PORTRAIT. Née à Kinshasa et installée en Écosse, Debora Kayembe est désormais à la tête de l’une des plus prestigieuses universités du Royaume-Uni.

À 45 ans, et plus de 16 ans après avoir fui la République démocratique du Congo, l’avocate spécialiste des droits de l’homme Debora Kayembe s’apprête à devenir le 1er mars prochain rectrice de la prestigieuse université d’Édimbourg. Elle a été élue début février pour trois ans. C’est la première fois qu’une personnalité noire, issue de l’immigration (et la troisième fois une femme) va occuper ce poste. Une petite révolution pour cette institution, fondée au XVIe siècle.

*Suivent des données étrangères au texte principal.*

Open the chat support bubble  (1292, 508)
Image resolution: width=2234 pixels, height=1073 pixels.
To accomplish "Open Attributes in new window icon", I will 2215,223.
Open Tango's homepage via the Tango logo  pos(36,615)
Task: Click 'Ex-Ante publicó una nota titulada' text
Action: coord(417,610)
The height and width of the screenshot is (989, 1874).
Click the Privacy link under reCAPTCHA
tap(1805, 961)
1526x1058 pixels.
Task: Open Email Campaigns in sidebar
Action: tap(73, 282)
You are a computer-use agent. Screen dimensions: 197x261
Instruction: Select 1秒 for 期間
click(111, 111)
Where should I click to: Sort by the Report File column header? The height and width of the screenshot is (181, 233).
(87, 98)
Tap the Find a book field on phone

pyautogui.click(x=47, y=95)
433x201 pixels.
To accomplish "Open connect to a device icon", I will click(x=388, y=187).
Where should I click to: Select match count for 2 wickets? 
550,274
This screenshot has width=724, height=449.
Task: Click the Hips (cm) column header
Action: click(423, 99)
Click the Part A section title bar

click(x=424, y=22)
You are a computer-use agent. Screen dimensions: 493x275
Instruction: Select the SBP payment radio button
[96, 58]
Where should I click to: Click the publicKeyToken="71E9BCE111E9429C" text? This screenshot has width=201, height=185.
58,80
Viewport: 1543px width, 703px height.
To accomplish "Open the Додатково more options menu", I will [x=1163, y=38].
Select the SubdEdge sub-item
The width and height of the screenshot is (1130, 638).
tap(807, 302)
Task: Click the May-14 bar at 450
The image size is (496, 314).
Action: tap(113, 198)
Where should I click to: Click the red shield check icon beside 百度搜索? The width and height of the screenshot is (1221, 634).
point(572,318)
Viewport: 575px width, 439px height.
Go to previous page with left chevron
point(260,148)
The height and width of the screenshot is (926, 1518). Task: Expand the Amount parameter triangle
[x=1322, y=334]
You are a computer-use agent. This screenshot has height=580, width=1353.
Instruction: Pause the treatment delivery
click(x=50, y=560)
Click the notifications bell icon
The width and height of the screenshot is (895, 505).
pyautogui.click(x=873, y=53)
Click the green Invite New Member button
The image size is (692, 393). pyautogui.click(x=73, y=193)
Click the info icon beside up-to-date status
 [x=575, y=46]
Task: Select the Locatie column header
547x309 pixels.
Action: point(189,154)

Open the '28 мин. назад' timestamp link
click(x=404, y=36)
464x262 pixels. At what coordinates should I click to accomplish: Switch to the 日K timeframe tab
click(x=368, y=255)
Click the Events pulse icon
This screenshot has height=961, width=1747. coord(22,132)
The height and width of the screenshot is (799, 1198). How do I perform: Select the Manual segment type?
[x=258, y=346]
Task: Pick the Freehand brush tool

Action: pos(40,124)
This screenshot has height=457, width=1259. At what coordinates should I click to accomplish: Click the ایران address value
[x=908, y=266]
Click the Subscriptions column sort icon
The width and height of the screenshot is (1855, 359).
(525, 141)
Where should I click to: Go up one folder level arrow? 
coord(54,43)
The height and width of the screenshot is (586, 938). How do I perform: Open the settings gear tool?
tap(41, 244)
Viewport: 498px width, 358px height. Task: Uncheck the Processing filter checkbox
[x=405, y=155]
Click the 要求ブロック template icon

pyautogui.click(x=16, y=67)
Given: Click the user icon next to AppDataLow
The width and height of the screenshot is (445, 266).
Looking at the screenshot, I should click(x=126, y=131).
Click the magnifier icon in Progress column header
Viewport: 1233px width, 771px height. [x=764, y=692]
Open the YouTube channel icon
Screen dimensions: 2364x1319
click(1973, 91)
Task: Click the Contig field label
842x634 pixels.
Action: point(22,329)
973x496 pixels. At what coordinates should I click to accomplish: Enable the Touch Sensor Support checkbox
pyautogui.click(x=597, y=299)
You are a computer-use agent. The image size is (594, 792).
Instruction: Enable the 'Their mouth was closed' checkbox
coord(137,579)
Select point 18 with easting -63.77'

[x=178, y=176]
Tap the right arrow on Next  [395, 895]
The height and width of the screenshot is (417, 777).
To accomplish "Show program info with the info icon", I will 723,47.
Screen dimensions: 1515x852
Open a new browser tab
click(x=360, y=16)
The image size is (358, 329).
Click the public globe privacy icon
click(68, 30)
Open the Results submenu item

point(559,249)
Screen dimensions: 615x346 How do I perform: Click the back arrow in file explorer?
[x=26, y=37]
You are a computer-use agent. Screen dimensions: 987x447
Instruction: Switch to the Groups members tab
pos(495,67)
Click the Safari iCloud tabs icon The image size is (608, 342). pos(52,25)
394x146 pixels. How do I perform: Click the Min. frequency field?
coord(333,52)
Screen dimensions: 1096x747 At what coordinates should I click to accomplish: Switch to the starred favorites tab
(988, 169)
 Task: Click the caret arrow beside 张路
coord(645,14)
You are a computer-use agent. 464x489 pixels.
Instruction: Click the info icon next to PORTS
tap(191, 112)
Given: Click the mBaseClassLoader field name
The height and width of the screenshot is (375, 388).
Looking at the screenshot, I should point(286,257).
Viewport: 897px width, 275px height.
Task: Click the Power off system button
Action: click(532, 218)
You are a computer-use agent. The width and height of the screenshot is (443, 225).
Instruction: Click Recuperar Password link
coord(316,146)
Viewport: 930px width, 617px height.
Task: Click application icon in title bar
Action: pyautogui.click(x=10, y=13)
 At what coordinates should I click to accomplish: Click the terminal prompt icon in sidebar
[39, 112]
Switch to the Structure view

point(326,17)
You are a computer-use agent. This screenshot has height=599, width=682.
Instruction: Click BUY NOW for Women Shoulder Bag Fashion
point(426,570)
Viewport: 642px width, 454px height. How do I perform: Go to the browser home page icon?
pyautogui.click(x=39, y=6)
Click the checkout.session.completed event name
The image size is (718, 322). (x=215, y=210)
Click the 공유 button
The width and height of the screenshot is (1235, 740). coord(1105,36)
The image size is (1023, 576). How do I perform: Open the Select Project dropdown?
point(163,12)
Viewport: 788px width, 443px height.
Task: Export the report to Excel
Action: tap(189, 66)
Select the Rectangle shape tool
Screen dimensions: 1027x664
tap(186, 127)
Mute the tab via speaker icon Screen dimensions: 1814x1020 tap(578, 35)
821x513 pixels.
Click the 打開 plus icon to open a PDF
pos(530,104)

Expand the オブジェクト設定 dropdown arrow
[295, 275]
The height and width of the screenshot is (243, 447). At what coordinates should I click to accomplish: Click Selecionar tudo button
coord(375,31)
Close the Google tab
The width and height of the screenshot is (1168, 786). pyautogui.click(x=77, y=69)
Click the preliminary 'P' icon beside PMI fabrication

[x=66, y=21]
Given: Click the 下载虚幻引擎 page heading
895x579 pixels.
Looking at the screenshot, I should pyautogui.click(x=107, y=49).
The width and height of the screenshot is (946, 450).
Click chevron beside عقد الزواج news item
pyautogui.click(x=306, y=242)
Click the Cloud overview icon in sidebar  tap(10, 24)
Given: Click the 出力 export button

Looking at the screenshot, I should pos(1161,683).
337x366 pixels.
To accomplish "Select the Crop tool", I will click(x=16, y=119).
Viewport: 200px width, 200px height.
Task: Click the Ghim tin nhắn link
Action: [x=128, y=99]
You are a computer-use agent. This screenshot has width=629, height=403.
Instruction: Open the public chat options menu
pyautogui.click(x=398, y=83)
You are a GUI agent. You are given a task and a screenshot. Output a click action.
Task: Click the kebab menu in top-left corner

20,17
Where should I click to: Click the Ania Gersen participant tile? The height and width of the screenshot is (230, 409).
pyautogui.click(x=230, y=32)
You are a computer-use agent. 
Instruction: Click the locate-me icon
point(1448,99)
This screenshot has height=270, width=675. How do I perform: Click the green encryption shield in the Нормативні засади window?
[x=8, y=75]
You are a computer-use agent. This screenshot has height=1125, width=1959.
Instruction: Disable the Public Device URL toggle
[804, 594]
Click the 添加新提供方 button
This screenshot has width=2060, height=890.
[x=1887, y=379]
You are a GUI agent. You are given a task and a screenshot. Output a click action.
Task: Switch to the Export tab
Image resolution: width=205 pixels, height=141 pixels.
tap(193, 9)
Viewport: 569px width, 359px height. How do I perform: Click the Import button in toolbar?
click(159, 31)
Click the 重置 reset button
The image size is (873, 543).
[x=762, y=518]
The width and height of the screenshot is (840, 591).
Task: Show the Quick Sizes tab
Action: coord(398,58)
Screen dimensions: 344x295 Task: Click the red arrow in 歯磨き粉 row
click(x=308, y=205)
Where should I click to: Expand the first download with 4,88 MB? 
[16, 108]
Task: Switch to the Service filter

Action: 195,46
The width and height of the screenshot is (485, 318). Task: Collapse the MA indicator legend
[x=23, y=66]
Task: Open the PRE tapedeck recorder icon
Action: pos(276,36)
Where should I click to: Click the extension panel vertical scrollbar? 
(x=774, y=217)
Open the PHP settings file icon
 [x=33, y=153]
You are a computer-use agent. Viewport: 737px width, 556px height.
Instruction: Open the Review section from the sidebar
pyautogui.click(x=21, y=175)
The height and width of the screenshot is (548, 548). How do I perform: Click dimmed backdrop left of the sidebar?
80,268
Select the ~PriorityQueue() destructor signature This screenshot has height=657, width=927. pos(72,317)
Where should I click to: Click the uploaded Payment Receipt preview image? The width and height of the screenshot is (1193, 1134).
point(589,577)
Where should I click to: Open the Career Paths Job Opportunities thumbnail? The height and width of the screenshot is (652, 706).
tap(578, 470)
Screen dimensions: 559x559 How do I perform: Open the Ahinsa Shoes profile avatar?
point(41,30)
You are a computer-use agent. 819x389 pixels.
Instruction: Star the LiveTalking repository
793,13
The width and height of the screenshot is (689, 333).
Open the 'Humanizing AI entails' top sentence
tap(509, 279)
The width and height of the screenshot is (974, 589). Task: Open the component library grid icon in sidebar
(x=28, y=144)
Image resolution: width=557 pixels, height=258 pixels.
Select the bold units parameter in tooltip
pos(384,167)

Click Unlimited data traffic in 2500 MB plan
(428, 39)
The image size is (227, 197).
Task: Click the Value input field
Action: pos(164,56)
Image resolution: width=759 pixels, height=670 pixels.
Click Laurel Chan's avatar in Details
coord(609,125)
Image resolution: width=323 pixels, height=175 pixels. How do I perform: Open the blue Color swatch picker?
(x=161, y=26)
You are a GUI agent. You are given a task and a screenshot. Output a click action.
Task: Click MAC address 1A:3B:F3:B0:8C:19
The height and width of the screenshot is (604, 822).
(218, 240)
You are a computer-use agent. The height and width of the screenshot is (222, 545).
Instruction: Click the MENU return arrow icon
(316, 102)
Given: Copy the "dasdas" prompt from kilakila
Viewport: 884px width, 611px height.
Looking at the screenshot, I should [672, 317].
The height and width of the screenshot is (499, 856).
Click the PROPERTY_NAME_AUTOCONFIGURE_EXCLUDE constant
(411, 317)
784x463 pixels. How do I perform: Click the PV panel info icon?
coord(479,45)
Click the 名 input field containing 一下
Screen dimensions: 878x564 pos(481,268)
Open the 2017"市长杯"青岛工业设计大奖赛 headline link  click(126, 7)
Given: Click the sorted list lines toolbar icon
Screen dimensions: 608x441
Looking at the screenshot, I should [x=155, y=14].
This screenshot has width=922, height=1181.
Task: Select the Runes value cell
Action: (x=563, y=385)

Un parcours semé d’embûches

Cela fait plus de 16 ans que Debora Kayembe Buba a fui sa République démocratique du Congo natale dans des conditions rocambolesques. Après des études de droit à l’université libre de Kinshasa, cette quarantenaire très sensible aux affres de l’inégalité qui frappe son pays s’engage et devient militante des droits de l’homme entre ses stages aux Nations unies et son barreau qu’elle effectue à Matadi, dans la province du Bas-Congo. Au bout de ce premier cursus, elle s’oriente vers le droit international. Mais très vite, elle est remarquée pour son activisme, alors qu’une autre plaie sévit en RDC, la corruption. C’est ainsi qu’elle plonge dans les dossiers liés à la lutte contre la corruption. Recherchée par un groupe armé, elle fuit son pays in extremis pour le Royaume-Uni en 2005 et parvient même à contribuer à démasquer ses poursuivants. Depuis ce temps-là, l’avocate et linguiste aujourd’hui âgée de 45 ans a demandé l’asile au Royaume-Uni, fondé une famille et s’est installée en Écosse (son diplôme d’avocate n’est pas reconnu en Angleterre, NDLR), à Édimbourg, où la militante politique s’est spécialisée dans les dossiers de droits humains.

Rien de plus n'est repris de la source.